start DOCUMENT PASSAGE

A budget could be generally defined as a sum of money or funds allocated for a particular purpose, which could vary from individual, enterprise, company or businesses. It is therefore a résumé of envisaged expenditures and a plan on how to meet this expense. Budget in the financial world is the projections on an organization's income and expenses both on a short- and long-term basis. Some persons consider short and long terms to be at least 1 year and 3 years respectively. Building a budget is a financial tool that helps individuals or business owners control their cash flow ensuring they do not run bankrupt and end up with no income or source of revenue.

Types of Budgets

  • Sales budget: an estimation of future sales used for creating company sales goals.
  • Production budget: an estimation of the number of units, cost, labour, material etc. needed to meet the sales goals of manufactured goods.
  • Capital budget: used to determine the profitability of a company’s long-term investments e.g. launching a new product or research development projects
  • Cash flow/cash budget: an estimation or forecast of future cash influx or income and expenditures over a specific period of time.

end DOCUMENT PASSAGE

(REQUESTS)
1. In the budget passage, how long do some persons consider the short and long terms to be?
2. Reproduce the stretch of the budget passage from "Types of Budgets" through "of manufactured goods.", swapping "goals" for "targets".

start GIVEN MATERIAL

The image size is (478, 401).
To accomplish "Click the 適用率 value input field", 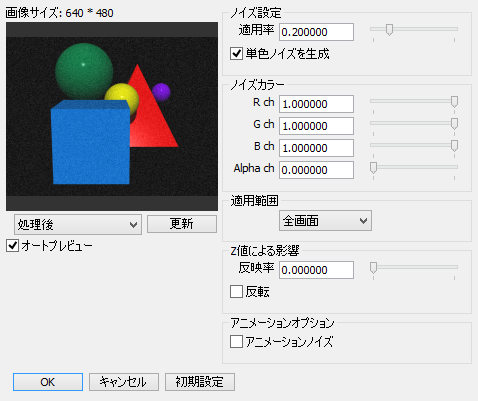I will point(316,32).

end GIVEN MATERIAL

(ANSWERS TO THE EXERCISE)
1. At least 1 year and 3 years, respectively.

2.
Types of Budgets

  • Sales budget: an estimation of future sales used for creating company sales targets.
  • Production budget: an estimation of the number of units, cost, labour, material etc. needed to meet the sales targets of manufactured goods.